For this baseline study cameras are being installed in the entrance of remote cenotes where video and photographic images hope to catalog a wide range of animal speciels and capture their frequency and activities during cenotes visits.

The initial phase of the project is in collaboration with Associate Professor Karl Vernes from the School of Environmental and Rural Sciences at the University of New England, Australia. Further cameras have been donated by Dr Jim Sanderson through the Small Cat Conservation Alliance.

Dr. Vernes specializes in Conservation and ecology of mammals and has been conducting camera traping studies in Australia, Asia and North America. 

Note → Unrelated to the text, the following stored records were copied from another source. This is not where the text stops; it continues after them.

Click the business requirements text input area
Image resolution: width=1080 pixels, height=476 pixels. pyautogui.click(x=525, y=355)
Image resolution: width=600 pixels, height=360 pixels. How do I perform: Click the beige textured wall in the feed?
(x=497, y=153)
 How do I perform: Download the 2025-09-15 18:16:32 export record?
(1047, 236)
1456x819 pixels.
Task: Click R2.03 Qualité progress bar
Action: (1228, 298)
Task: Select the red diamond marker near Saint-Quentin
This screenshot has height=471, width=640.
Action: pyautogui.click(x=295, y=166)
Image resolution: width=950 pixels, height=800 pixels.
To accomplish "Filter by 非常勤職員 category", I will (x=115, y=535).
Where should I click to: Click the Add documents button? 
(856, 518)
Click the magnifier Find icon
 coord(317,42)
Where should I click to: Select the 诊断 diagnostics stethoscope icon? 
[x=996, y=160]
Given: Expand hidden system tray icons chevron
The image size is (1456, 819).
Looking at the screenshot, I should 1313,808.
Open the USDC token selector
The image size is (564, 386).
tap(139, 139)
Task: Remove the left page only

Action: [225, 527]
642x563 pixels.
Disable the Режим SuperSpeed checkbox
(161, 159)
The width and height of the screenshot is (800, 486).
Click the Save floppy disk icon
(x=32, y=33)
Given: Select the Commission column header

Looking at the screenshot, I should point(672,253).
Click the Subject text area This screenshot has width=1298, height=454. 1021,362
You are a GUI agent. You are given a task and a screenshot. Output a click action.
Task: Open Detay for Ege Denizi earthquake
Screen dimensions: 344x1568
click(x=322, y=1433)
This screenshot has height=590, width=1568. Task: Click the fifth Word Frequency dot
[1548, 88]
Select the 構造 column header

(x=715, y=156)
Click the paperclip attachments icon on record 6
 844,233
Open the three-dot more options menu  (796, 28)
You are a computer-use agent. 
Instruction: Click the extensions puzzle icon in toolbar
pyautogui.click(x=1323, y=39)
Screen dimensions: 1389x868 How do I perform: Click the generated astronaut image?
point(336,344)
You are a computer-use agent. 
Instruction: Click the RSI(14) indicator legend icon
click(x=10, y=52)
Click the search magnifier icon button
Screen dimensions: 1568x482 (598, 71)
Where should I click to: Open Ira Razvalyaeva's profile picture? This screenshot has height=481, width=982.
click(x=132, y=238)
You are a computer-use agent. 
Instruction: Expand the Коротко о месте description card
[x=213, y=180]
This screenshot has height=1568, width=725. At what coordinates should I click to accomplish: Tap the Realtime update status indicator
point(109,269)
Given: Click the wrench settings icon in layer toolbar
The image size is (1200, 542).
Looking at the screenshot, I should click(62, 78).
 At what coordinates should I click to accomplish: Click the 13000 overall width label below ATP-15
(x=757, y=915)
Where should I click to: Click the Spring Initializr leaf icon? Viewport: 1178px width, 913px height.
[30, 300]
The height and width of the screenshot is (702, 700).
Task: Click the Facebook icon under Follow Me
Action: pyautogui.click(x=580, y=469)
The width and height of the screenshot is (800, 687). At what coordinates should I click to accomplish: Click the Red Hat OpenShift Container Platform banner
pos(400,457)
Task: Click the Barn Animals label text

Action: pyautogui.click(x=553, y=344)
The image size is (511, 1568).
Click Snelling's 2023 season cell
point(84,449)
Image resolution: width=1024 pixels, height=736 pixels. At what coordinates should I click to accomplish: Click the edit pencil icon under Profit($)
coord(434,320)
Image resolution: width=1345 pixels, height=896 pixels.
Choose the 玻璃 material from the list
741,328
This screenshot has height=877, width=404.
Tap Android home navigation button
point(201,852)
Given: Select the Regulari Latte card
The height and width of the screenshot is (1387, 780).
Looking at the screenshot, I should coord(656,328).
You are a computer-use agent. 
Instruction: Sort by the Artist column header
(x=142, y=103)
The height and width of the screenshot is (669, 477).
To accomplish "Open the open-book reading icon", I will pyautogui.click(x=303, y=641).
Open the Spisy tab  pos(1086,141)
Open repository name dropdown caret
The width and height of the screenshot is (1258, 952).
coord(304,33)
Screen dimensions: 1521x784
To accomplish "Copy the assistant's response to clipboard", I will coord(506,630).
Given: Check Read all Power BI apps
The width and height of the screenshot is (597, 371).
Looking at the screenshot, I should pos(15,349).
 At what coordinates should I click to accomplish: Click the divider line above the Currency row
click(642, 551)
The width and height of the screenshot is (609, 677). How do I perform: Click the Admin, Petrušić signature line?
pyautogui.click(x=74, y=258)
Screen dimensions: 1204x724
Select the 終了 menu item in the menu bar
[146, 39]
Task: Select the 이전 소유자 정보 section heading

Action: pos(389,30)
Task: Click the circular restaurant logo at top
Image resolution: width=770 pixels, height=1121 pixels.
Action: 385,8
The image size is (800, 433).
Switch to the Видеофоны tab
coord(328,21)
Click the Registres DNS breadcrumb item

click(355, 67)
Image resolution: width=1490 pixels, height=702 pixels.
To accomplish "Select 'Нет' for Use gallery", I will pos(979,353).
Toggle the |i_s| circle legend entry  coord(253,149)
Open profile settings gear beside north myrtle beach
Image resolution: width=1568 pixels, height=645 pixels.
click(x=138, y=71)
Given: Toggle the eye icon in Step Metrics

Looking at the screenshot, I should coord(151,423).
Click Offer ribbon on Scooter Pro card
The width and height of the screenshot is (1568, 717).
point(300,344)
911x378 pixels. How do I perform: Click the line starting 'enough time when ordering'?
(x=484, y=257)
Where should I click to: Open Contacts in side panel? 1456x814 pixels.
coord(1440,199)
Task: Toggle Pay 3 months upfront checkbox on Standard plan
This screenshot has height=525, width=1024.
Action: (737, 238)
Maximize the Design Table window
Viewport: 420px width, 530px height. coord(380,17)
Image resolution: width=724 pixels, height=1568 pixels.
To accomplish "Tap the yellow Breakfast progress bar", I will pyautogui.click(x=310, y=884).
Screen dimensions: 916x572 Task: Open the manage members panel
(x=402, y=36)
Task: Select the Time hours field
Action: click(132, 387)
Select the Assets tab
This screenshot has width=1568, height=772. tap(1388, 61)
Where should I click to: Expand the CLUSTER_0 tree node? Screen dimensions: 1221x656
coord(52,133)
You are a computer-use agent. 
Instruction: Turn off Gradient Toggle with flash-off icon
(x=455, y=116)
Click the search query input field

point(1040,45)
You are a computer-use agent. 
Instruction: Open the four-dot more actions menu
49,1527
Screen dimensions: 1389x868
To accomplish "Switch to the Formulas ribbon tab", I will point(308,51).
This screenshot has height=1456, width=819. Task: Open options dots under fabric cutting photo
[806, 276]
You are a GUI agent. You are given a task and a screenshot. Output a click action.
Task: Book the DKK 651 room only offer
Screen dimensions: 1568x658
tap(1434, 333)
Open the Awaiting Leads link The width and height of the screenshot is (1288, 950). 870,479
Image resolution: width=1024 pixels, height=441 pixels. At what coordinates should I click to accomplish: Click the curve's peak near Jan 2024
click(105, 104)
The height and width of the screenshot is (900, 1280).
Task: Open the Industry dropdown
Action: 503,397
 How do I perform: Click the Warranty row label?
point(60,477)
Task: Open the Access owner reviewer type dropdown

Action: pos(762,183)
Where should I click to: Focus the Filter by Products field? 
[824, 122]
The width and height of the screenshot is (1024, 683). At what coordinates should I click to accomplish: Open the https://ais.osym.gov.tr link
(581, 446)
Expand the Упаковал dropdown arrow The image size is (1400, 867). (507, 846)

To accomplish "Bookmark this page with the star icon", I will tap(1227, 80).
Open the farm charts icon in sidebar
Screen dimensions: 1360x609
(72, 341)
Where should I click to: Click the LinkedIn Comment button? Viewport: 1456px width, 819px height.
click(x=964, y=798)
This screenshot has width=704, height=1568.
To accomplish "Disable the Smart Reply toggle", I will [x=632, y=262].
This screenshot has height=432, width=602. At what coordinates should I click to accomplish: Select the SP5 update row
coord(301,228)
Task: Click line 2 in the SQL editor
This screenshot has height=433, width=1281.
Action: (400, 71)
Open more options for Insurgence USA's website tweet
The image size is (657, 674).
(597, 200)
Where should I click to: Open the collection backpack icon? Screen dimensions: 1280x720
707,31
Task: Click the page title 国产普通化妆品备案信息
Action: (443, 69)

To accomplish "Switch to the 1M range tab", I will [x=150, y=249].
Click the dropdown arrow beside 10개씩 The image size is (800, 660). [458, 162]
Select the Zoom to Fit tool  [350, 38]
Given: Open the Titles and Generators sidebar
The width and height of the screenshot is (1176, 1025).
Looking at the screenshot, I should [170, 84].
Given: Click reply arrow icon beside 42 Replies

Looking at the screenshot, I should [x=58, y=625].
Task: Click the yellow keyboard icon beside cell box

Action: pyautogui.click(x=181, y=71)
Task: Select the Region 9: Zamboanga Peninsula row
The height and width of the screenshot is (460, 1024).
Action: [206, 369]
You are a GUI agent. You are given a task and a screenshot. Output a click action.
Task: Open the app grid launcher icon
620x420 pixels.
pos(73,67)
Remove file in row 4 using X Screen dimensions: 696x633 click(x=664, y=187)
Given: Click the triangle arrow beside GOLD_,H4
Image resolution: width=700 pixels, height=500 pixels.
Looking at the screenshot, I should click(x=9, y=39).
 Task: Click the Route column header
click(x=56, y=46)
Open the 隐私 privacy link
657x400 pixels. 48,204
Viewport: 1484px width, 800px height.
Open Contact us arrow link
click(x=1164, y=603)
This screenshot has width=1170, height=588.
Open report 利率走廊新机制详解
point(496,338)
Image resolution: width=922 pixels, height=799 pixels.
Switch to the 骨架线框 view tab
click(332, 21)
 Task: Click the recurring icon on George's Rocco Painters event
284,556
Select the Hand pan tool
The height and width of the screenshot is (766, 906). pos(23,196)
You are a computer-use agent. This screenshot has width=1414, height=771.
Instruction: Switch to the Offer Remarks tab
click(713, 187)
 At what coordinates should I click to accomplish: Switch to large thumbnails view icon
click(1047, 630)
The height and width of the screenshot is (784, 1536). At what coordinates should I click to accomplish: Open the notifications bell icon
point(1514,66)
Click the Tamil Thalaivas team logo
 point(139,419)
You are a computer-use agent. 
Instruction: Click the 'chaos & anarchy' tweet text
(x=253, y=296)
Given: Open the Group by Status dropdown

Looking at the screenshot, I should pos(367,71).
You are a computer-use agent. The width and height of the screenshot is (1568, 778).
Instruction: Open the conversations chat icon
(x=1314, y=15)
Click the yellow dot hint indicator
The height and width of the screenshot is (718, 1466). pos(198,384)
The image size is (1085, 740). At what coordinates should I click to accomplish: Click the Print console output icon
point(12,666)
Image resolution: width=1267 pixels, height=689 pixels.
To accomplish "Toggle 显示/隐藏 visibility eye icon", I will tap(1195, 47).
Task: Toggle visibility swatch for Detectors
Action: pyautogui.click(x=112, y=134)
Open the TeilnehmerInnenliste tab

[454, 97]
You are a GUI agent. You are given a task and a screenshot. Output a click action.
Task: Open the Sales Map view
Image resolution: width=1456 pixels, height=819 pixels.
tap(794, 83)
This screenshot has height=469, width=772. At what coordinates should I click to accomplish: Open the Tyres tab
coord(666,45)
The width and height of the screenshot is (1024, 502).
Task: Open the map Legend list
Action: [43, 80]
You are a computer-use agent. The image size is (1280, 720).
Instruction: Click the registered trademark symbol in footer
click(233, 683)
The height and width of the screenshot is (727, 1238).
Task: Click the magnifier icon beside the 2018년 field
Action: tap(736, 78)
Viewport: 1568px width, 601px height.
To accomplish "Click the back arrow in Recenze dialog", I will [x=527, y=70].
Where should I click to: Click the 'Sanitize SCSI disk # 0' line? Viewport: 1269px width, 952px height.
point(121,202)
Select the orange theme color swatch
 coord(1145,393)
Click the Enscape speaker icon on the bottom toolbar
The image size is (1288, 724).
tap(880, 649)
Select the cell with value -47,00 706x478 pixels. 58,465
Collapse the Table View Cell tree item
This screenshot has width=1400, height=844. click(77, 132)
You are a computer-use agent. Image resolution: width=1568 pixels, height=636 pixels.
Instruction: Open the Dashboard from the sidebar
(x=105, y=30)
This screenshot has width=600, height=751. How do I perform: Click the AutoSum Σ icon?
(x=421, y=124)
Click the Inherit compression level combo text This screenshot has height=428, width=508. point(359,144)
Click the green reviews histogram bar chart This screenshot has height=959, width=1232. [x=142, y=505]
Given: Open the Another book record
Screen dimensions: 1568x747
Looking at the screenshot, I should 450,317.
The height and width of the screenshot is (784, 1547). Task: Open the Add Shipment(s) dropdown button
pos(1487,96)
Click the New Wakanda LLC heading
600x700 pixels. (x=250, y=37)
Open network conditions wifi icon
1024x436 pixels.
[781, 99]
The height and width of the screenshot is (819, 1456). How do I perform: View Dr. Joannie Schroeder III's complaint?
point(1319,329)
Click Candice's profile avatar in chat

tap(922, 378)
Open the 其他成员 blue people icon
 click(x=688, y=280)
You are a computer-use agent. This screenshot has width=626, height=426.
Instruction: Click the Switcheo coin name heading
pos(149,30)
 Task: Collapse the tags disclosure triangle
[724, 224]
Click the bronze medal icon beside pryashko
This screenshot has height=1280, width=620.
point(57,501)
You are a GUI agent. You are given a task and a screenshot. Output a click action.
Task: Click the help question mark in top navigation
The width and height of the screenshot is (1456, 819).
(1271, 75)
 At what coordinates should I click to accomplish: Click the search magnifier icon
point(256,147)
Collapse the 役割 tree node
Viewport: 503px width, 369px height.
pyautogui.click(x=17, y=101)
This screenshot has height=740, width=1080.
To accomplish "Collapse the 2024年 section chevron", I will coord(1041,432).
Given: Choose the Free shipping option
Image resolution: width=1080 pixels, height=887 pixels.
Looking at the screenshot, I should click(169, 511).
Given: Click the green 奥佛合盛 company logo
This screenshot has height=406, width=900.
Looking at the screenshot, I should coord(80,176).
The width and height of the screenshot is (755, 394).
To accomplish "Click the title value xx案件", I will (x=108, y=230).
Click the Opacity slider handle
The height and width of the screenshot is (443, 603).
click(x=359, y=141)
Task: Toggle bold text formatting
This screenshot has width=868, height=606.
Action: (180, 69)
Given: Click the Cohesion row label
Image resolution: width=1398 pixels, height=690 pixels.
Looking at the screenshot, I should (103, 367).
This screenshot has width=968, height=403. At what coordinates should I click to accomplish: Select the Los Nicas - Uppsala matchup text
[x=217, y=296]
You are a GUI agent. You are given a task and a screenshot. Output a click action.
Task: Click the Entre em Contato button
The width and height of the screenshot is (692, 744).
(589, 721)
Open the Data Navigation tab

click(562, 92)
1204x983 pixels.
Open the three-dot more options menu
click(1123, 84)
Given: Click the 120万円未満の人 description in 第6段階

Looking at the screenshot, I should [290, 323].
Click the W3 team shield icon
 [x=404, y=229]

The initial phase of the study is in cooperation with Manuel Orvananos from Fundación Selva Maya. The numerous cenotes on this preserve and our shared conservation goals  make for an ideal match.

The project kicked off last week with the installation of 14 motion activated cameras at the entry of remote cenotes in order to document the range and frequency of individual local mammal species and documenting their activity.

These initial images will help to delineate the preferred methods, equipment and settings needed to expand the baseline monitoring to a wider range of remote cenotes and in further defining thescope and focus of data to be collected. 

As was the case with CINDAQ's Cave Check program, we hope to enlist interested persons such as land owners, dry cavers and underwater cave divers  to "adopt" cameras and help in the management of the cameras. Cost to adopt a camera US$290.00

The installation and downloading of cameras will also become a task for GUE trained cave divers participating in the bi-annual MCEP science project. The most remote cenotes can really only be accessed by experienced cave divers.

It is the hopes that the imagery and data collected will provide a data base to those working to understand and conserve the cenotes and related features here in Quintana Roo.